- Description of the task
This task calls for every entry below to be repeated exactly.

- Material provided
══════════════════════════════

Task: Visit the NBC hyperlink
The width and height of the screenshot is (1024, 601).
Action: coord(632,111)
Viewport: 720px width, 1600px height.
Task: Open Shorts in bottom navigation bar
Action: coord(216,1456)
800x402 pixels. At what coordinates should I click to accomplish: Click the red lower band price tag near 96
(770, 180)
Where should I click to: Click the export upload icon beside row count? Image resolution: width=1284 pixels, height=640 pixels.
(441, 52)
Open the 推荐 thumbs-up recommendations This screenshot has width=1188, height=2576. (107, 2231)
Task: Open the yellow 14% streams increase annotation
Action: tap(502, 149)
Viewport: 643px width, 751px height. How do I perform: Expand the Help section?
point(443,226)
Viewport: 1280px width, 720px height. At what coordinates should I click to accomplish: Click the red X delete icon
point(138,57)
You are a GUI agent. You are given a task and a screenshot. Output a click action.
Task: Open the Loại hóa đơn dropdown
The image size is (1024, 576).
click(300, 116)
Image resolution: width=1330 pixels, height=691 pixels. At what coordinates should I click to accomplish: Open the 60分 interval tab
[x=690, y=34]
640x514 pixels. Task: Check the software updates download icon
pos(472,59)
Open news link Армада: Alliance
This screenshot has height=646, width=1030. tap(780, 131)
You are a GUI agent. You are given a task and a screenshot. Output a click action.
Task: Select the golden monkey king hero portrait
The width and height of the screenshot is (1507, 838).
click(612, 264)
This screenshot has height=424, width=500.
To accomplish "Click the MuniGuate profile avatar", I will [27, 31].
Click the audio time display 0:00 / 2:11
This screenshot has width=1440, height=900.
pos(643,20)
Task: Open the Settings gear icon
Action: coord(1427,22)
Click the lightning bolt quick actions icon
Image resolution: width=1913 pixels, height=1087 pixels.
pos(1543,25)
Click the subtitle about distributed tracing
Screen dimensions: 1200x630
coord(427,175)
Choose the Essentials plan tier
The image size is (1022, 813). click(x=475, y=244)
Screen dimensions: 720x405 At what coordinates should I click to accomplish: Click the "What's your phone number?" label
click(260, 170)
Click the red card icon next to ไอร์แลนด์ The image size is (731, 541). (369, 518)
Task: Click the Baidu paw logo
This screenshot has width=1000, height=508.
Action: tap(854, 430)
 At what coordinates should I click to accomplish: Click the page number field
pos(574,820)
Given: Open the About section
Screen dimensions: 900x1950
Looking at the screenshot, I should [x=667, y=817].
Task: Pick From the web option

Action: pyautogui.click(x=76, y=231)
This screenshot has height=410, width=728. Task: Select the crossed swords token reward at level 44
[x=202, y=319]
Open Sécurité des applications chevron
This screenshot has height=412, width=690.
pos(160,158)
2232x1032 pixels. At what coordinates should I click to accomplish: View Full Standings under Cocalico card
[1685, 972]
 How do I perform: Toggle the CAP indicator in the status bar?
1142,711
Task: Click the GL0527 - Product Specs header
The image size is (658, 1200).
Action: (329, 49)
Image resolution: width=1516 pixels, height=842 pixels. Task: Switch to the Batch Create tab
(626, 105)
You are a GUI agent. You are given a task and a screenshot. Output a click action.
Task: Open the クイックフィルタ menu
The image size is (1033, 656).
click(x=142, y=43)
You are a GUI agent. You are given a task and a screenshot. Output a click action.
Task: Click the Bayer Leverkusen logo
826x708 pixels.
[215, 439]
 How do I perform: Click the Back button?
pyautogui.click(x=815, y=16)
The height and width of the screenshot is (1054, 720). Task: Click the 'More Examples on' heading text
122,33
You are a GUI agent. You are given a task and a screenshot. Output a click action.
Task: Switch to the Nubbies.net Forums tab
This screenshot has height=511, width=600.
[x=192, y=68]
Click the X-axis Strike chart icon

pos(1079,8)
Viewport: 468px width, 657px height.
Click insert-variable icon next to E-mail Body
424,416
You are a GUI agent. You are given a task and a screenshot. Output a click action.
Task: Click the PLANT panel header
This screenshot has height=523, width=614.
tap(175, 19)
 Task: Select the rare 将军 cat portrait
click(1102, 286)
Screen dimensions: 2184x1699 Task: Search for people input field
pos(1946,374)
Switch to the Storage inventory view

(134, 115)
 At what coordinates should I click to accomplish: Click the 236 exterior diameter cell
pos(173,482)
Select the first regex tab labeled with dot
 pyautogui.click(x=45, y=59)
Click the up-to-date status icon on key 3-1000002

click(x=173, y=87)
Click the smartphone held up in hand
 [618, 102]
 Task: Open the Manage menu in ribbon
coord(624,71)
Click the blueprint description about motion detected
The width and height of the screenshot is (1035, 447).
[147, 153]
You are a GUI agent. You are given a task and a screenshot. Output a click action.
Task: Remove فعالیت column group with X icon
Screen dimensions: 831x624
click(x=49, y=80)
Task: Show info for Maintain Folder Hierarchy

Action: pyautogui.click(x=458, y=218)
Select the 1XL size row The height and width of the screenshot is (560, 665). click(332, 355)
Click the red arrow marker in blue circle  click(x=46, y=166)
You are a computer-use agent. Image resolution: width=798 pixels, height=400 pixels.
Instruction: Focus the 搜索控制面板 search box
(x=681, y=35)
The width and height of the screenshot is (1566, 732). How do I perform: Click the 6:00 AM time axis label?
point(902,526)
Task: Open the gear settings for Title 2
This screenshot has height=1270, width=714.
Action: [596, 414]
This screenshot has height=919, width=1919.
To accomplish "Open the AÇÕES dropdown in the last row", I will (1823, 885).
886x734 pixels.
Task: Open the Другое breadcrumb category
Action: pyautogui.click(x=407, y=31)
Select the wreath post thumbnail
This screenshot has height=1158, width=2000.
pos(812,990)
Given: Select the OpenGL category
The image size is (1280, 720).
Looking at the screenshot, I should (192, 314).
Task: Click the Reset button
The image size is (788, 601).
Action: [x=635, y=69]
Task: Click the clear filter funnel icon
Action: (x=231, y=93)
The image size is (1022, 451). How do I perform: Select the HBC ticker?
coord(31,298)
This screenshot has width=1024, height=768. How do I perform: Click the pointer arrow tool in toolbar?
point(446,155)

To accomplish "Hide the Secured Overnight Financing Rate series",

══════════════════════════════

- Answer area
Task: Visit the NBC hyperlink
The width and height of the screenshot is (1024, 601).
Action: coord(632,111)
Viewport: 720px width, 1600px height.
Task: Open Shorts in bottom navigation bar
Action: coord(216,1456)
800x402 pixels. At what coordinates should I click to accomplish: Click the red lower band price tag near 96
(770, 180)
Where should I click to: Click the export upload icon beside row count? Image resolution: width=1284 pixels, height=640 pixels.
(441, 52)
Open the 推荐 thumbs-up recommendations This screenshot has width=1188, height=2576. (107, 2231)
Task: Open the yellow 14% streams increase annotation
Action: tap(502, 149)
Viewport: 643px width, 751px height. How do I perform: Expand the Help section?
point(443,226)
Viewport: 1280px width, 720px height. At what coordinates should I click to accomplish: Click the red X delete icon
point(138,57)
You are a GUI agent. You are given a task and a screenshot. Output a click action.
Task: Open the Loại hóa đơn dropdown
The image size is (1024, 576).
click(300, 116)
Image resolution: width=1330 pixels, height=691 pixels. At what coordinates should I click to accomplish: Open the 60分 interval tab
[x=690, y=34]
640x514 pixels. Task: Check the software updates download icon
pos(472,59)
Open news link Армада: Alliance
This screenshot has height=646, width=1030. tap(780, 131)
You are a GUI agent. You are given a task and a screenshot. Output a click action.
Task: Select the golden monkey king hero portrait
The width and height of the screenshot is (1507, 838).
click(612, 264)
This screenshot has height=424, width=500.
To accomplish "Click the MuniGuate profile avatar", I will [27, 31].
Click the audio time display 0:00 / 2:11
This screenshot has width=1440, height=900.
pos(643,20)
Task: Open the Settings gear icon
Action: coord(1427,22)
Click the lightning bolt quick actions icon
Image resolution: width=1913 pixels, height=1087 pixels.
pos(1543,25)
Click the subtitle about distributed tracing
Screen dimensions: 1200x630
coord(427,175)
Choose the Essentials plan tier
The image size is (1022, 813). click(x=475, y=244)
Screen dimensions: 720x405 At what coordinates should I click to accomplish: Click the "What's your phone number?" label
click(260, 170)
Click the red card icon next to ไอร์แลนด์ The image size is (731, 541). (369, 518)
Task: Click the Baidu paw logo
This screenshot has width=1000, height=508.
Action: tap(854, 430)
 At what coordinates should I click to accomplish: Click the page number field
pos(574,820)
Given: Open the About section
Screen dimensions: 900x1950
Looking at the screenshot, I should [x=667, y=817].
Task: Pick From the web option

Action: pyautogui.click(x=76, y=231)
This screenshot has height=410, width=728. Task: Select the crossed swords token reward at level 44
[x=202, y=319]
Open Sécurité des applications chevron
This screenshot has height=412, width=690.
pos(160,158)
2232x1032 pixels. At what coordinates should I click to accomplish: View Full Standings under Cocalico card
[1685, 972]
 How do I perform: Toggle the CAP indicator in the status bar?
1142,711
Task: Click the GL0527 - Product Specs header
The image size is (658, 1200).
Action: (329, 49)
Image resolution: width=1516 pixels, height=842 pixels. Task: Switch to the Batch Create tab
(626, 105)
You are a GUI agent. You are given a task and a screenshot. Output a click action.
Task: Open the クイックフィルタ menu
The image size is (1033, 656).
click(x=142, y=43)
You are a GUI agent. You are given a task and a screenshot. Output a click action.
Task: Click the Bayer Leverkusen logo
826x708 pixels.
[215, 439]
 How do I perform: Click the Back button?
pyautogui.click(x=815, y=16)
The height and width of the screenshot is (1054, 720). Task: Click the 'More Examples on' heading text
122,33
You are a GUI agent. You are given a task and a screenshot. Output a click action.
Task: Switch to the Nubbies.net Forums tab
This screenshot has height=511, width=600.
[x=192, y=68]
Click the X-axis Strike chart icon

pos(1079,8)
Viewport: 468px width, 657px height.
Click insert-variable icon next to E-mail Body
424,416
You are a GUI agent. You are given a task and a screenshot. Output a click action.
Task: Click the PLANT panel header
This screenshot has height=523, width=614.
tap(175, 19)
 Task: Select the rare 将军 cat portrait
click(1102, 286)
Screen dimensions: 2184x1699 Task: Search for people input field
pos(1946,374)
Switch to the Storage inventory view

(134, 115)
 At what coordinates should I click to accomplish: Click the 236 exterior diameter cell
pos(173,482)
Select the first regex tab labeled with dot
 pyautogui.click(x=45, y=59)
Click the up-to-date status icon on key 3-1000002

click(x=173, y=87)
Click the smartphone held up in hand
 [618, 102]
 Task: Open the Manage menu in ribbon
coord(624,71)
Click the blueprint description about motion detected
The width and height of the screenshot is (1035, 447).
[147, 153]
You are a GUI agent. You are given a task and a screenshot. Output a click action.
Task: Remove فعالیت column group with X icon
Screen dimensions: 831x624
click(x=49, y=80)
Task: Show info for Maintain Folder Hierarchy

Action: pyautogui.click(x=458, y=218)
Select the 1XL size row The height and width of the screenshot is (560, 665). click(332, 355)
Click the red arrow marker in blue circle  click(x=46, y=166)
You are a computer-use agent. Image resolution: width=798 pixels, height=400 pixels.
Instruction: Focus the 搜索控制面板 search box
(x=681, y=35)
The width and height of the screenshot is (1566, 732). How do I perform: Click the 6:00 AM time axis label?
point(902,526)
Task: Open the gear settings for Title 2
This screenshot has height=1270, width=714.
Action: [596, 414]
This screenshot has height=919, width=1919.
To accomplish "Open the AÇÕES dropdown in the last row", I will (1823, 885).
886x734 pixels.
Task: Open the Другое breadcrumb category
Action: pyautogui.click(x=407, y=31)
Select the wreath post thumbnail
This screenshot has height=1158, width=2000.
pos(812,990)
Given: Select the OpenGL category
The image size is (1280, 720).
Looking at the screenshot, I should (192, 314).
Task: Click the Reset button
The image size is (788, 601).
Action: [x=635, y=69]
Task: Click the clear filter funnel icon
Action: (x=231, y=93)
The image size is (1022, 451). How do I perform: Select the HBC ticker?
coord(31,298)
This screenshot has width=1024, height=768. How do I perform: Click the pointer arrow tool in toolbar?
point(446,155)

To accomplish "Hide the Secured Overnight Financing Rate series",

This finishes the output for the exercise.